2.Recompute the upper and lower control limits for a sample size of 10,000?

3.Which of these two sample sizes would you recommend? Explain.

In part one I am suppose to address the attribute control, the formulae are the UCL and the LCL. The formulas I have are:

UCL =pbar + 3Sqrt(pbar(1-pbar)/n

LCL = PBAR – 3Sqrt(Pbar(1-pbar)/n

I also noted that the pbar gets a certain percentage. I prefer to use the decimal numbers in this calculation.

So far I have Pbar is 10 defects per million, the past defect rate.

10/1,000,000=00001

I need to make sure that I carry 7 decimal spaces for the attribute control responses.

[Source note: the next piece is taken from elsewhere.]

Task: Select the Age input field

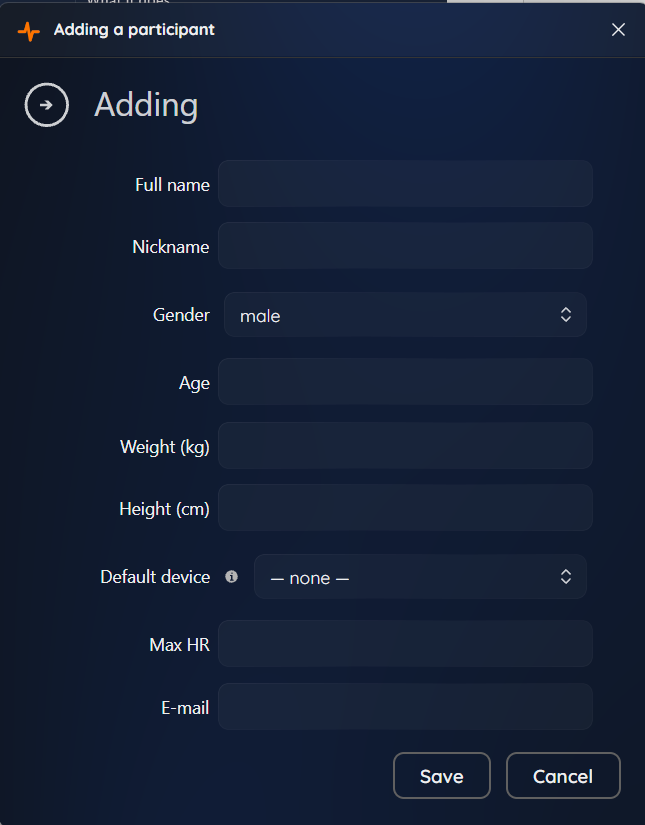Action: click(x=405, y=381)
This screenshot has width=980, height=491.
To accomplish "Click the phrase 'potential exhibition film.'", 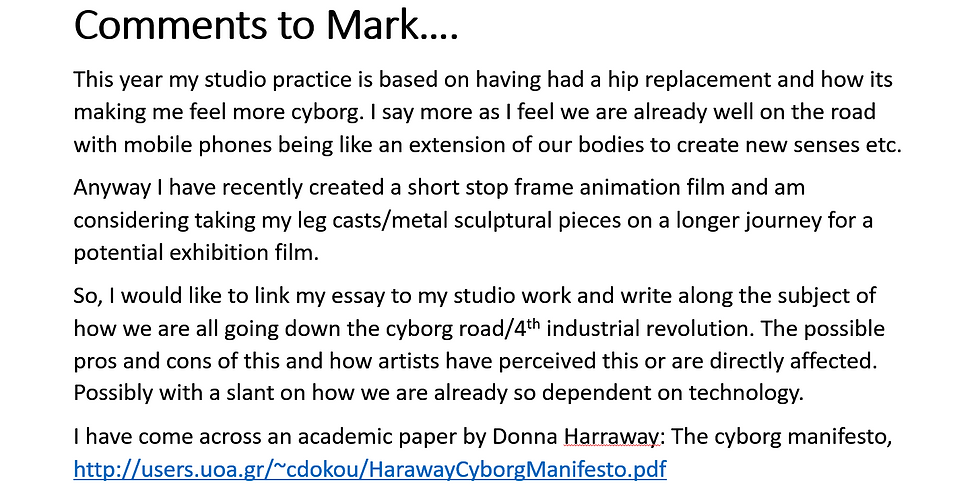I will click(195, 253).
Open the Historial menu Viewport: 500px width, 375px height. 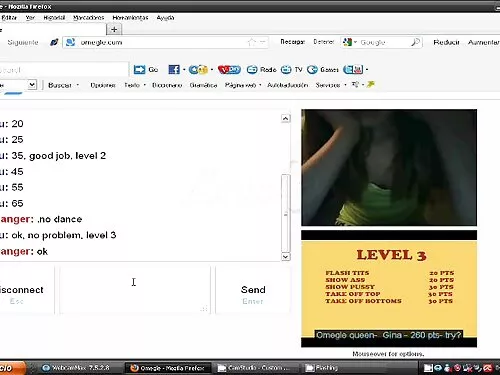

This was an example from another problem given to me to use as a format, I dont understand it, but this is the way I am suppose to answer my problems.

Suppose samples of 200 records are taken from a data entry operations at 2 hr intervals to control the data entry process. The percentage of records in error for past 11 samples is found to be 5, 1.0,1.5,2.0,1.5,1.0,1.5 and 2.0 percent. The average of these sample % yields a p=1.27%, which is the center line of the control chart.

Attribute Control Chart (example of a solution I am to follow for part 1 )

(.5 + 1.0 + 1.5 +2.0 +1.5 + 1.0 +1.5 +.5 +1.0 + 1.5 + 2.0)11=1.27%.

1.27% = .0127 decimal, average of all samples.

UCL = pbar + 3Sqrt(pbar(1-pbar)/n)

UCL = .0127 + 3Sqrt(.0127(.9873)/200

UCL = .0127 + 3Sqrt(.00006269355)

UCL = .0127 + 2.3753775943E-2

UCL = .0364

LCL = pbar – 3Sqrt(pbar(1-pbar)/N)

LCL= .0127 – 23753775943e-2

CLC = -.0110

I really need some assistance trying to answer part 1 questions.

Part 2

(This is base on variable controls)

Management has reconsidered the method of quality control and has decided to use process control by variables instead of attributes. For variables control a circuit voltage will be measured based on a sample of only five circuits. The past average voltage for samples of size 5 has been 3.1 volts, and the range has been 1.2 volts.

1.What would the upper and lower control limits be for the resulting control charts (average and range)?

2.Five samples of voltage are taken with the results in the table below. What action should be taken if any?

3.Discuss the pros and cons of using this variables control chart versus the control chart discussed in the first part of the assignment. Which do you prefer?

Sample 1 2 3 4 5

x 3.6 3.3 2.6 3.9 3.4

R 2.0 2.6 0.7 2.1 2.3

I also have an example for the variable control that I am trying to use as a guide.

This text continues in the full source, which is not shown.